### Material provided
┏━━
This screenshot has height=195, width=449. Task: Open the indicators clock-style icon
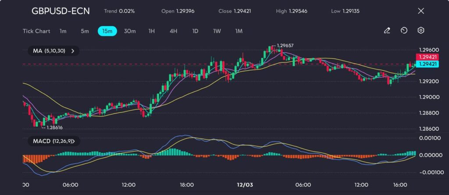(x=404, y=31)
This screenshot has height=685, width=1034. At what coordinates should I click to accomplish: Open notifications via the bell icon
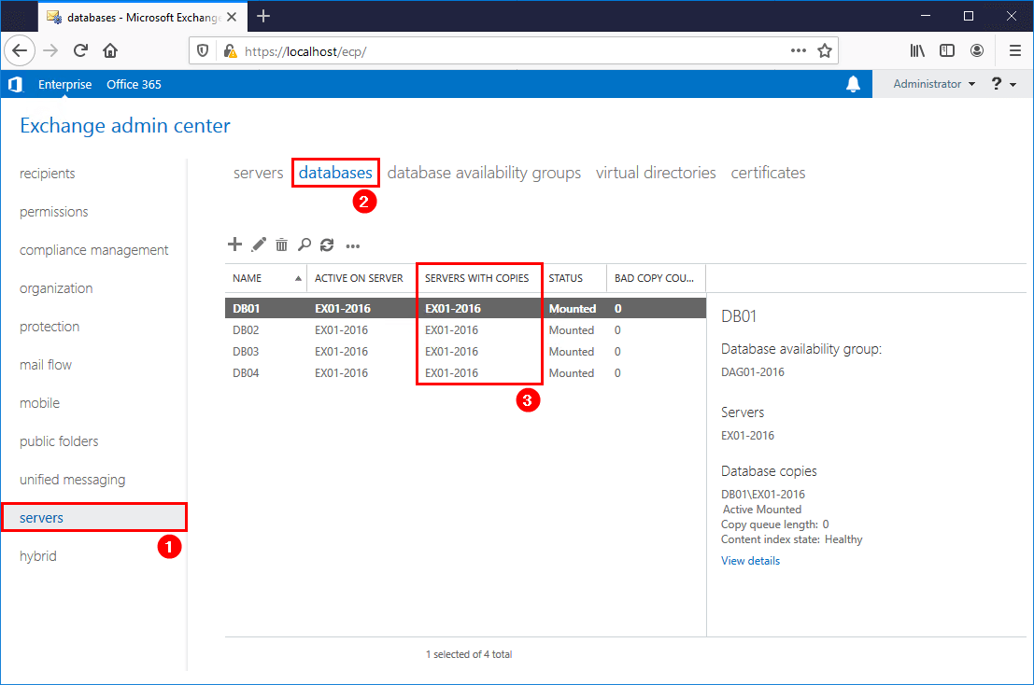[x=853, y=84]
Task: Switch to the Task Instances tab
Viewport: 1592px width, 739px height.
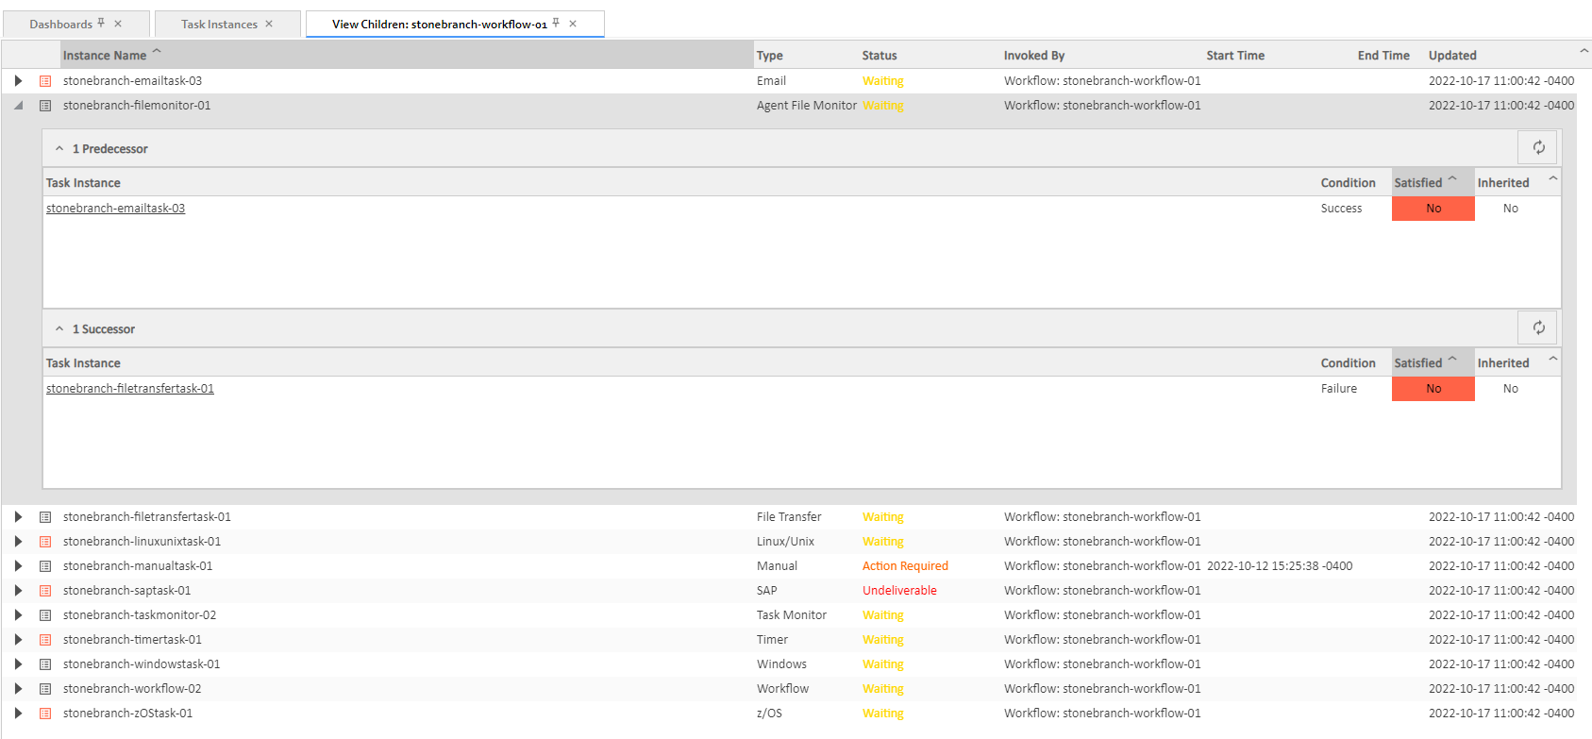Action: point(219,25)
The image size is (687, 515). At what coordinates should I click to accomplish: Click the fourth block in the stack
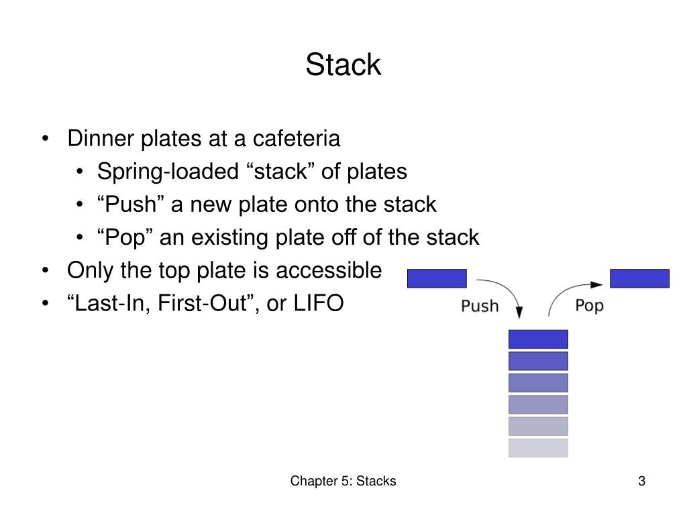point(538,404)
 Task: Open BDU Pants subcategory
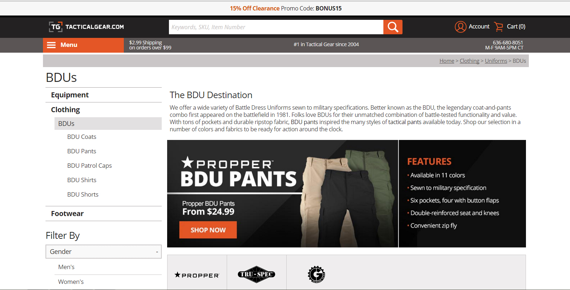(x=82, y=151)
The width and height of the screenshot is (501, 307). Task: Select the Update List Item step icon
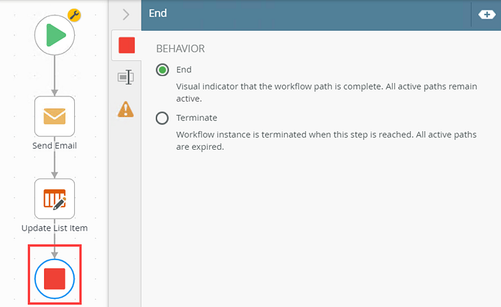click(55, 199)

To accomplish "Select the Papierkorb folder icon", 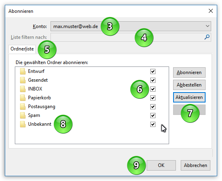I will pos(23,98).
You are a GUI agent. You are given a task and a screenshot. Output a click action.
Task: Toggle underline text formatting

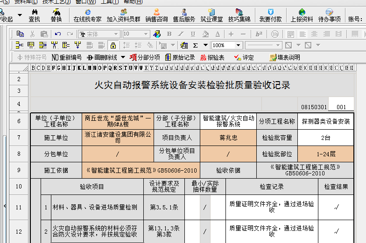coord(192,34)
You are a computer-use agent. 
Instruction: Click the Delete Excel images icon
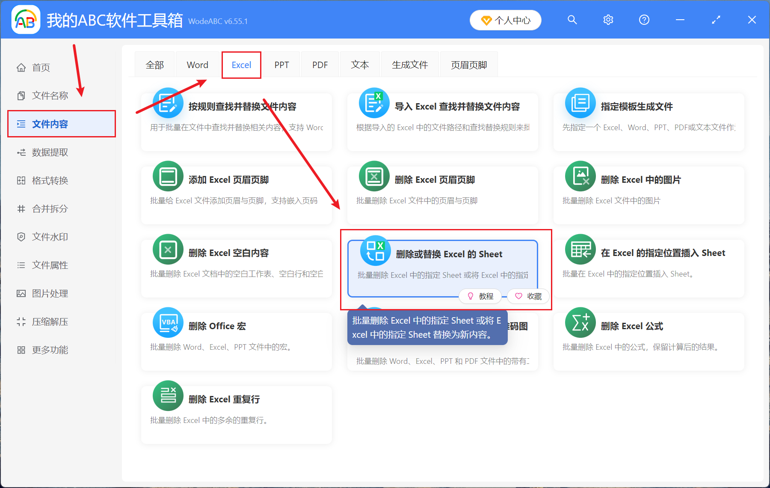click(x=580, y=176)
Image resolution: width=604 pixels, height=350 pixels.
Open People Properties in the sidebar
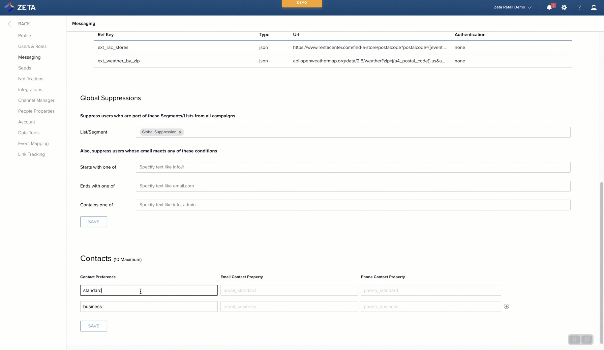(x=36, y=111)
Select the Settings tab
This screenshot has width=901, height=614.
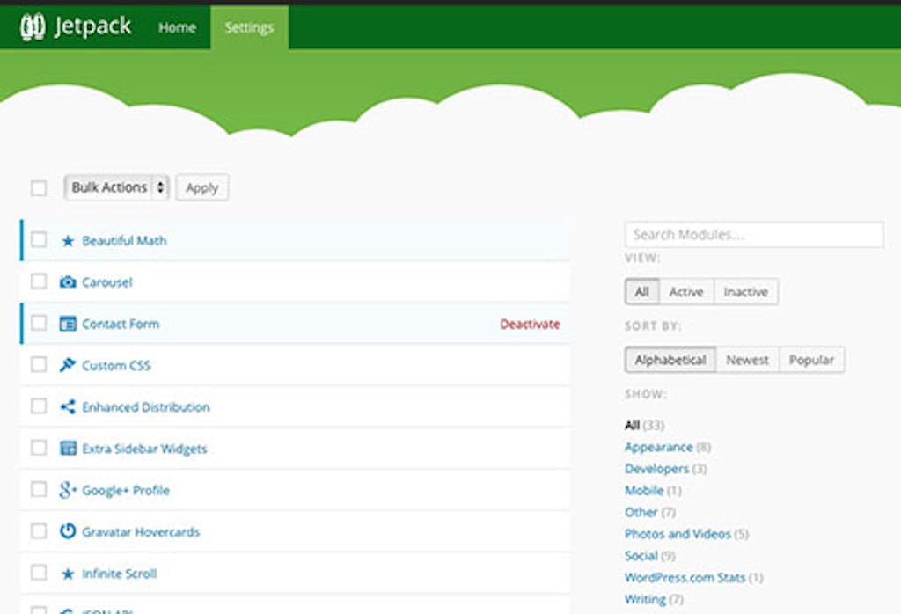point(251,27)
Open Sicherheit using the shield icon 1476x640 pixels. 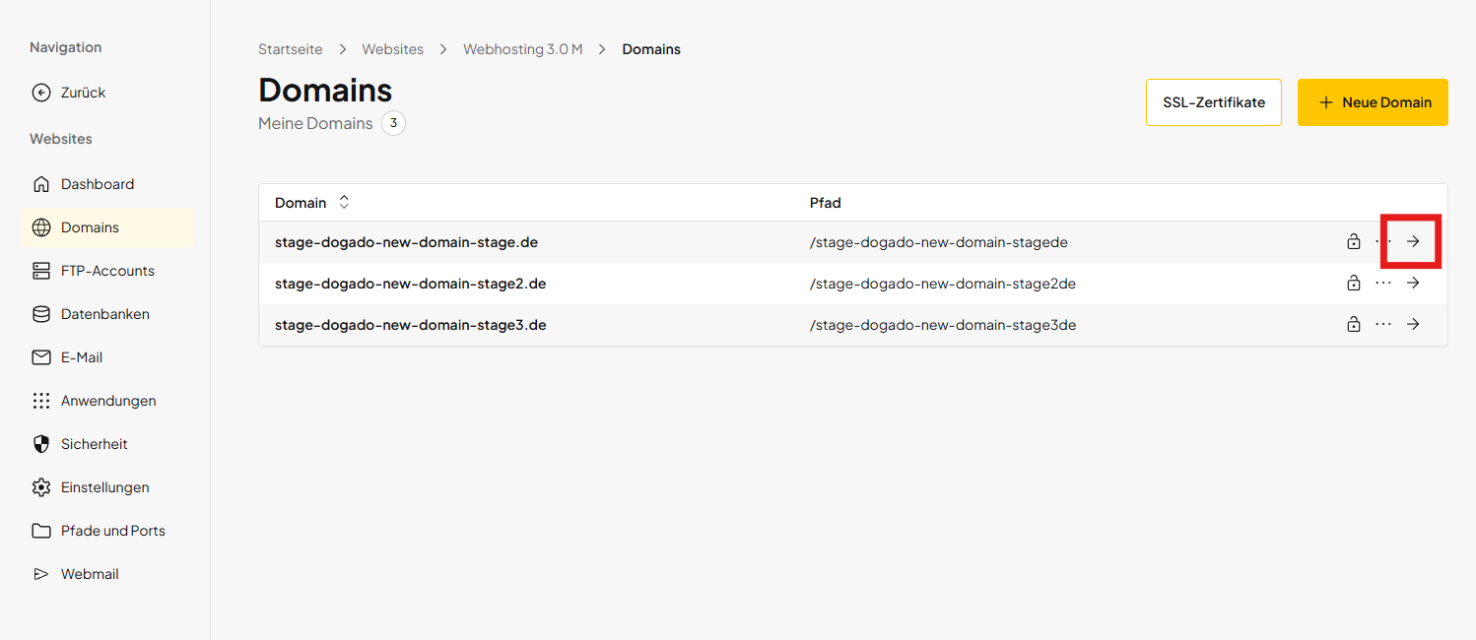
┗━━
### Exercise aim
Your task is to reproduce exactly the lines from the one that holds "This screenshot has width=901, height=614." to the last line of the listing, and only those, omitting the pictures.

### Output for this task
This screenshot has width=901, height=614.
point(251,27)
Open Sicherheit using the shield icon 1476x640 pixels. 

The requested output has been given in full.